Dr Eolene Boyd-MacMillan is a social psychologist working in a public health framework with a public mental health promotion focus on wellbeing and resilience. Her work develops and tests community-based interventions to increase self-regulation and social cohesion and to reduce destructive social polarisation and inequalities. 

She uses participatory, collaborative and community-based research methods to develop and test contextually informed and culturally sensitive research programmes to promote wellbeing and multi-levelled resilience using the general cognitive processing model of IC or ‘integrative complexity’ (Suedfeld, 2010). IC research explores the interplay of how people think, feel, and interact with other people (individuals, groups, communities) by focusing on the ‘how’ of thinking, rather than on the ‘what’ of thinking or beliefs.

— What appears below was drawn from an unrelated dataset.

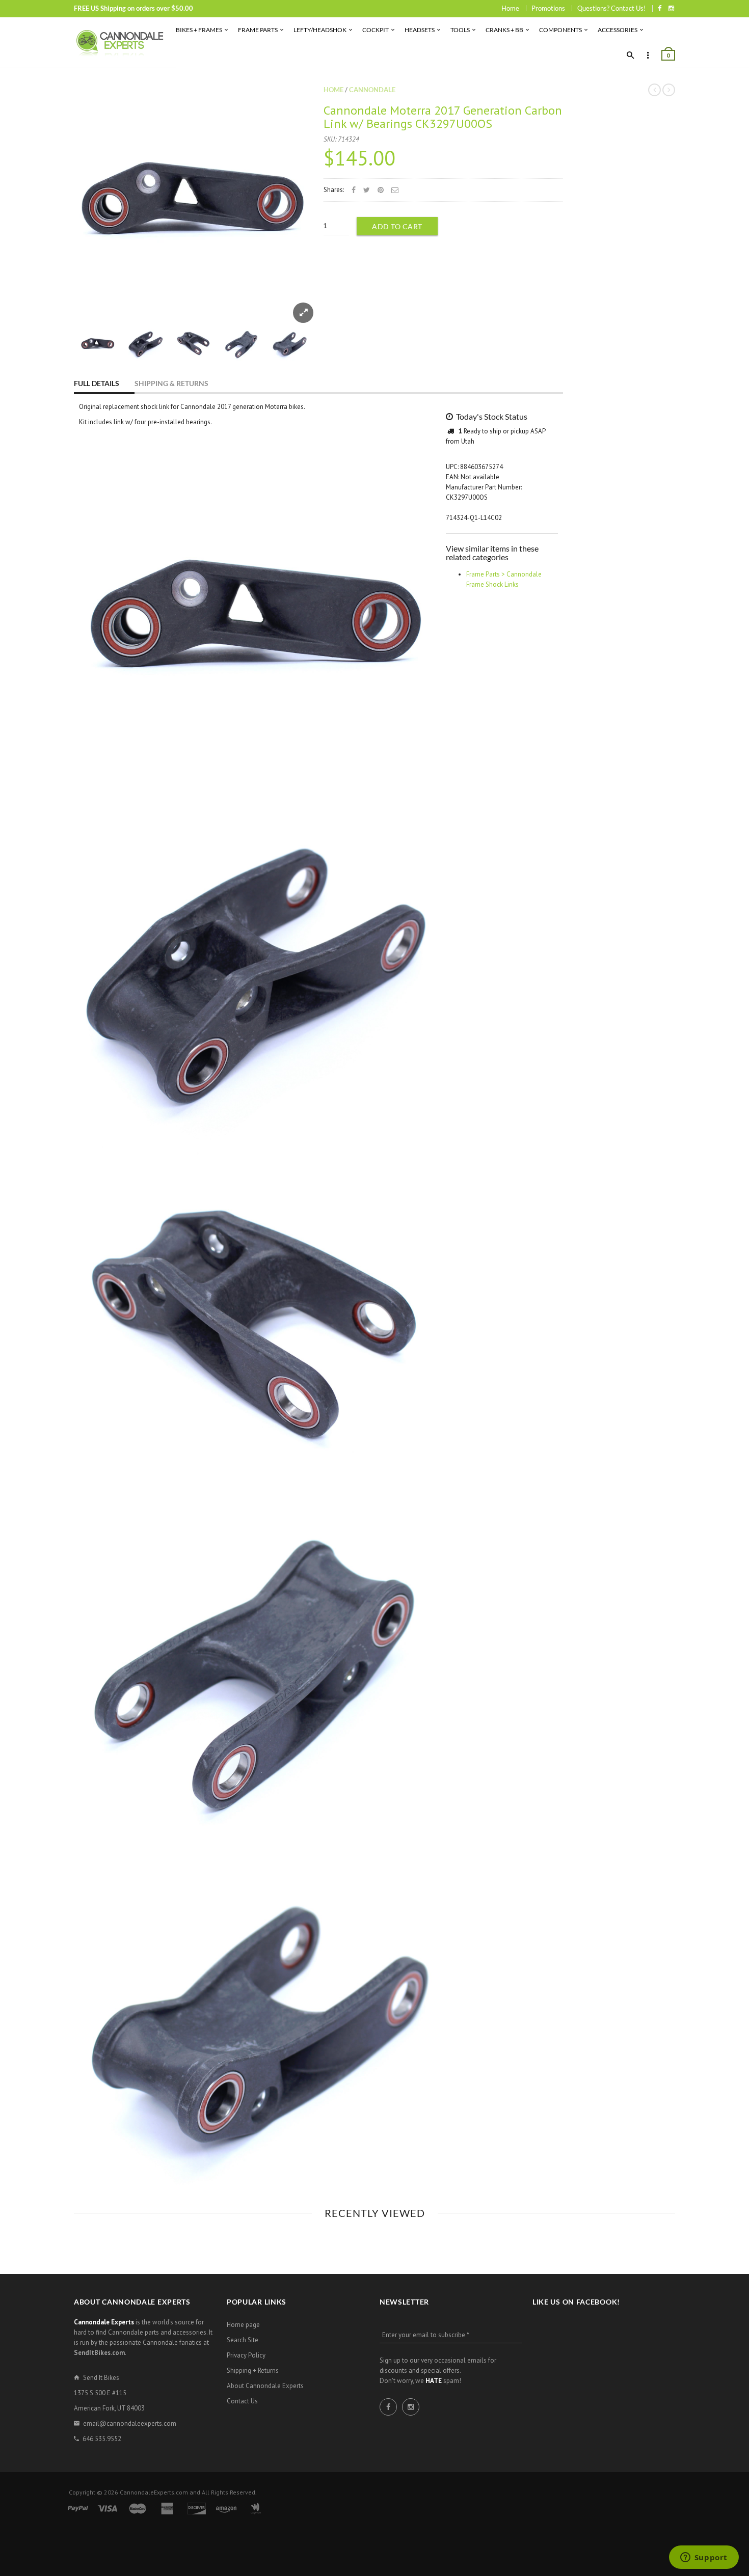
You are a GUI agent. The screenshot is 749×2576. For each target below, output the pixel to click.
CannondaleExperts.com (154, 2492)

Her IC work led to co-founding the IC-ADAPT Consortium. Her current research includes:

  • The EU Horizon 2020 project DRIVE project, an interdisciplinary exploration in four countries of the role of social exclusion and public mental health factors (e.g., wellbeing and resilience) as contributors to reciprocal, destructive social polarisation.
  • The development and supervision of a new experiential and participatory IC intervention for young people and those working with them in Sweden.
  • The development of inter-disciplinary collaborations focusing on community and policy responses to climate change in Myanmar.
  • Public mental health promotion focused interventions to reduce digital harm
  • Expressions of resilience and resistance among frontline healthcare workers in Australia, US, and UK during the COVID-19 and variant pandemic.

These projects and other collaborations involve the use and application of the IC-ADAPT model.

Past work includes an on-line survey exploring the relationships among zero-sum mindsets, social networks, and COVID-related experiences in a northern European city and directing the IC research programmes, ‘I SEE! Scotland’, funded by the Scottish Government (2012-2017) IC intervention in Scotland), ‘Conflict Transformation’, funded by Ripon College Cuddesdon, University of Oxford (2012-2018), and associate teaching in the School of Health in Social Science, University of Edinburgh (2007-2011).